APEDE


O trabalho como opressão

Posted in O trabalho do nosso descontentamento por APEDE em 12/11/2010

A última edição francesa do Monde Diplomatique traz um artigo que incide numa dimensão importante das recentes lutas laborais em França, dimensão que tem sido, normalmente, negligenciada nas análises que essas lutas suscitaram.

Com efeito, muitas das manifestações realizadas pelos  franceses deram expressão à recusa profunda de uma vida laboral cada vez mais sentida como penosa e insuportável.

Hoje em dia, não são só as reduções salariais e outras perdas de direitos no plano material que mobilizam a revolta das pessoas. É também a percepção de que as condições de trabalho se tornaram de tal modo opressivas e stressantes que os trabalhadores estão a atingir o limiar da angústia mais extremada. Num número que não cessa de aumentar, o suicídio motivado pelas condições laborais começa a ser a “saída”, o grito final, que muitos trabalhadores encontram.

Isto explica porque tantos franceses se mobilizaram para lutar contra a passagem da idade de reforma dos 60 para os 62 anos. Não foi por mero egoísmo ou picuinhice gaulesa, como alguns comentadores-serventuários referiram. Foi porque existe em França um forte sentimento de rejeição perante a perspectiva de se acrescentar mais dois anos que seja a uma vida laboral onde muitos poucos se sentem realizados e que quase todos vivem como prisão asfixiante.

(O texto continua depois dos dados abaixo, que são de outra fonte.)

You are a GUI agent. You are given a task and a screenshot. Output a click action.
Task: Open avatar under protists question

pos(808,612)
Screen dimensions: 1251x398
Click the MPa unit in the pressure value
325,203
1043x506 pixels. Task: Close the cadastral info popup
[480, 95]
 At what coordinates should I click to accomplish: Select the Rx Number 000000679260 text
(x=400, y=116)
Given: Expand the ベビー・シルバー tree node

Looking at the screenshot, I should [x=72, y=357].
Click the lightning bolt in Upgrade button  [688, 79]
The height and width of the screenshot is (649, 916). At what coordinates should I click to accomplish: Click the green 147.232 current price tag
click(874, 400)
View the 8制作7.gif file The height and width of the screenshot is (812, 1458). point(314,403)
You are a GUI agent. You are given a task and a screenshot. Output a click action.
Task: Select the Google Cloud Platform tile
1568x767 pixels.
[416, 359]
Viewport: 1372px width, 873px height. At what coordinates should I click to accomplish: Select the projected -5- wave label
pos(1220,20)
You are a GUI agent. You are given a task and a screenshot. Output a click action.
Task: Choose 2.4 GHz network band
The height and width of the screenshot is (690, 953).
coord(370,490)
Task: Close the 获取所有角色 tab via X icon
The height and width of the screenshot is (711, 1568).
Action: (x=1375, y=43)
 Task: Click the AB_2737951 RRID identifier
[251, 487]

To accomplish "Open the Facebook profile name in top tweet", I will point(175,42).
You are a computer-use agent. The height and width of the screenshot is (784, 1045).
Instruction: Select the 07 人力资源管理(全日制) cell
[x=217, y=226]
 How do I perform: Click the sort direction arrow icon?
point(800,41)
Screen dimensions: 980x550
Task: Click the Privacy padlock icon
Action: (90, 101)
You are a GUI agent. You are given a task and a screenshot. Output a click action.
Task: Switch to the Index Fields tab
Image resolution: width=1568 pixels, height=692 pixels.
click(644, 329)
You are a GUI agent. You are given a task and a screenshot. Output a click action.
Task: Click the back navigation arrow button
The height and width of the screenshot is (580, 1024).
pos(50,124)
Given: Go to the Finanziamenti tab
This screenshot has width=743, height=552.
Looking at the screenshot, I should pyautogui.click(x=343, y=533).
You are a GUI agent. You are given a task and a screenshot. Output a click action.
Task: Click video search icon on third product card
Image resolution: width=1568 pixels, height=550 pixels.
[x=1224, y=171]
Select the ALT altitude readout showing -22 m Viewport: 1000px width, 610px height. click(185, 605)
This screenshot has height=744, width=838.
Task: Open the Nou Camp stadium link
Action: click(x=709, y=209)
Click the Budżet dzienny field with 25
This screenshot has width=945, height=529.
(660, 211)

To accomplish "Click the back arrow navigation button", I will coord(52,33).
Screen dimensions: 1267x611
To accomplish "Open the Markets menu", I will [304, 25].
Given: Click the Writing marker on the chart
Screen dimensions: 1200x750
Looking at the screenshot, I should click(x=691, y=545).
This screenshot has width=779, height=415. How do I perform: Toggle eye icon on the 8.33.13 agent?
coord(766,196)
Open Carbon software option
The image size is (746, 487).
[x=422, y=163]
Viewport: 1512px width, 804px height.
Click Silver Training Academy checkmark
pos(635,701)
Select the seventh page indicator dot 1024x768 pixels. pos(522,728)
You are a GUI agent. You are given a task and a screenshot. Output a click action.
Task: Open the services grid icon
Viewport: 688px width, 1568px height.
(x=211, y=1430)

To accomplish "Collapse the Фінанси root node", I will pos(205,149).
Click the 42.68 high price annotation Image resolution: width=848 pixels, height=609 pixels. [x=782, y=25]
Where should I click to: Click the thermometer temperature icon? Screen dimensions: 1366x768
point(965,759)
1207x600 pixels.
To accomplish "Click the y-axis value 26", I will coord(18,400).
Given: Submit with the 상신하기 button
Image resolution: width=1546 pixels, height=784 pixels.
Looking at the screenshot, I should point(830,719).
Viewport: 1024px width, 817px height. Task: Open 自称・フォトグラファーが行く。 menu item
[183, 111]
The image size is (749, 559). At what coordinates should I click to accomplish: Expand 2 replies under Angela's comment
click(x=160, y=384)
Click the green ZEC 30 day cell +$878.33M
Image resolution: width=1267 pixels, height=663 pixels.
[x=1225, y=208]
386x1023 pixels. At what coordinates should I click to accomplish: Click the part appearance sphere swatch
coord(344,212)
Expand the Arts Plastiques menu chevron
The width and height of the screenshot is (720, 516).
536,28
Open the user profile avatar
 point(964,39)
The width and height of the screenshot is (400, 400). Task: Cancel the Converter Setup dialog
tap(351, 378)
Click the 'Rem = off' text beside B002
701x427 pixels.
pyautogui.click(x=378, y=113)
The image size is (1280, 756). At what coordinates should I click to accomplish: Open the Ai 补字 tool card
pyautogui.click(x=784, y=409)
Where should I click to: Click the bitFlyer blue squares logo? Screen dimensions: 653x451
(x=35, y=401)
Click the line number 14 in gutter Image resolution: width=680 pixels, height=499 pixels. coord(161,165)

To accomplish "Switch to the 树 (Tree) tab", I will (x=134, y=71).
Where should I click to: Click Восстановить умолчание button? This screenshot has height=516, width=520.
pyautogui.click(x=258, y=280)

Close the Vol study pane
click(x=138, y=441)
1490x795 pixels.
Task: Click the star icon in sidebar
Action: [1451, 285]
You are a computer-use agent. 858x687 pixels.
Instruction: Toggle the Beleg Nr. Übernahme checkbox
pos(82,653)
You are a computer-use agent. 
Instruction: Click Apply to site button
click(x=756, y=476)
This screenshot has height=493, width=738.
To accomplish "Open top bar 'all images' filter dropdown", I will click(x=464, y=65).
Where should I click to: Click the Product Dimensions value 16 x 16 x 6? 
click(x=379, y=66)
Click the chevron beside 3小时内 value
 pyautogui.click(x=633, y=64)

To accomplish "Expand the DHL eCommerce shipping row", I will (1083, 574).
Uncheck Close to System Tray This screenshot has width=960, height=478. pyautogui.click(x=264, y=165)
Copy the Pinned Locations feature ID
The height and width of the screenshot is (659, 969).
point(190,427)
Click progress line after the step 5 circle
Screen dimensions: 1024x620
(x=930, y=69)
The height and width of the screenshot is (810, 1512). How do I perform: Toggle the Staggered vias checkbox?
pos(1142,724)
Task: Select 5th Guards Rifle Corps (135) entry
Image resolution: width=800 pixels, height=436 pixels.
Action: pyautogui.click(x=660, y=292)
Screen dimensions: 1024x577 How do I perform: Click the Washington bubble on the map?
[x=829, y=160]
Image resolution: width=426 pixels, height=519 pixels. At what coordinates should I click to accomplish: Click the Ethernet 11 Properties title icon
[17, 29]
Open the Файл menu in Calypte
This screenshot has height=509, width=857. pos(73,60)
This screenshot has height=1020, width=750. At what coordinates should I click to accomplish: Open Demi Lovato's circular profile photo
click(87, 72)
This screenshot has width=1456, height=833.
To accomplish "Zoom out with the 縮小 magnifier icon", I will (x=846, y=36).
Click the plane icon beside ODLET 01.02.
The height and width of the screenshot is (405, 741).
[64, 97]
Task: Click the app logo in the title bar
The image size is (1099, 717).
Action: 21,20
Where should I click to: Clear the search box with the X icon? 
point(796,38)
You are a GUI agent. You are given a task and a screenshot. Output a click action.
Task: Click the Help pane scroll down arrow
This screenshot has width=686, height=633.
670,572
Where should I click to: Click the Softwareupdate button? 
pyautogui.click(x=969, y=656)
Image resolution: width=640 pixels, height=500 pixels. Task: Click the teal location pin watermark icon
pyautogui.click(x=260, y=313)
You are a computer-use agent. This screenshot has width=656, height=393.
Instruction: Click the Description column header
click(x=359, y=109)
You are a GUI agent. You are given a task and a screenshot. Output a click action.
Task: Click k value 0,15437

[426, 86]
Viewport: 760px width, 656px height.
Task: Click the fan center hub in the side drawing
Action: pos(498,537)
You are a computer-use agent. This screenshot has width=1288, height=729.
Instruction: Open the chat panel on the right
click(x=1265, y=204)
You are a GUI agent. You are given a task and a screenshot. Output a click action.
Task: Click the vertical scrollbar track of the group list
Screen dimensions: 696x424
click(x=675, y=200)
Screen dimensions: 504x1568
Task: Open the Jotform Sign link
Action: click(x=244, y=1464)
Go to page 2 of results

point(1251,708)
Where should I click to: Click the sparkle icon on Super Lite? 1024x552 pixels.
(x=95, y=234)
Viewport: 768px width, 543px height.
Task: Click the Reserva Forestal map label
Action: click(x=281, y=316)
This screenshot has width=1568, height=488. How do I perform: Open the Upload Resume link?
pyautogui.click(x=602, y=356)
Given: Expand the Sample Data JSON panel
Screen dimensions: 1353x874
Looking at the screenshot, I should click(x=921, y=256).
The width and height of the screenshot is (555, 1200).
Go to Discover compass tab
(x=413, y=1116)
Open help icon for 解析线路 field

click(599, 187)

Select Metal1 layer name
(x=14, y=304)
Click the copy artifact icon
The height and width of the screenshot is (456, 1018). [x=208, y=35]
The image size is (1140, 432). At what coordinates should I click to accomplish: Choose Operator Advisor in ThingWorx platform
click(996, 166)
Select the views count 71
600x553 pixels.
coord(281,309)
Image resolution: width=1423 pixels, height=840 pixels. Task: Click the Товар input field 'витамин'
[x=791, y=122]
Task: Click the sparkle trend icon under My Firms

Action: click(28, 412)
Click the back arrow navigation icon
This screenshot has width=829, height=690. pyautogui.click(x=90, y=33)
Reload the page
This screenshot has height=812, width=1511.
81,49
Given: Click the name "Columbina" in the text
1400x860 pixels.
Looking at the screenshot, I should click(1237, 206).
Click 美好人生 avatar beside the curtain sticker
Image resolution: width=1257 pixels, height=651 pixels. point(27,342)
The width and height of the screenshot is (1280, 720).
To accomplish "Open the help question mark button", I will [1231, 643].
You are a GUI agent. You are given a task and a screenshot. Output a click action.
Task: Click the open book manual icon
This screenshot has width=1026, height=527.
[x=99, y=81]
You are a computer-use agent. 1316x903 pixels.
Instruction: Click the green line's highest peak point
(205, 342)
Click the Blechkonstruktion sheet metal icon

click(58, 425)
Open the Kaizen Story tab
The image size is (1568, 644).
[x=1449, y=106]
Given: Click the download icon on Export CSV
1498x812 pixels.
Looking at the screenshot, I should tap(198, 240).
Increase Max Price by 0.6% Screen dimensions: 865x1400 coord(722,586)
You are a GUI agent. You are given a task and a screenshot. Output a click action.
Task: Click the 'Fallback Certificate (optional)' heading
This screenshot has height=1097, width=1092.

Este fenómeno de recusa explica-se pelas transformações no modelo de gestão do trabalho imposto às empresas e, posteriormente, alargado ao funcionalismo público. Trata-se de um modelo em que a obsessão da performance, da produtividade a todos o custo, e, claro está, da competitividade, introduziram no espaço laboral novas e refinadas formas de poder e de opressão. Na área dos serviços, como no sector das indústrias, o trabalhador é hoje compelido a cumprir metas e objectivos previamente fixados, cada vez mais exigentes, e é mesmo pressionado para superá-los – sem nunca saber verdadeiramente onde se situa a fasquia dessa superação. E sobre ele pesa, qual chantagem permanente, o espectro da avaliação do desempenho, que pode determinar a perda ou a conservação do posto de trabalho num tempo em que o desemprego paira como ameaça sempre presente.

O que atrai actualmente muitos trabalhadores para as lutas emergentes não é, pois, apenas a destruição do chamado Estado Social. É a própria natureza do trabalho, o modelo gestionário que dele se apropriou, são as micro-opressões no interior das empresas, das repartições públicas ou das escolas. Micro pela forma local de que se revestem, mas certamente grandes pela extensão da miséria psíquica que produzem.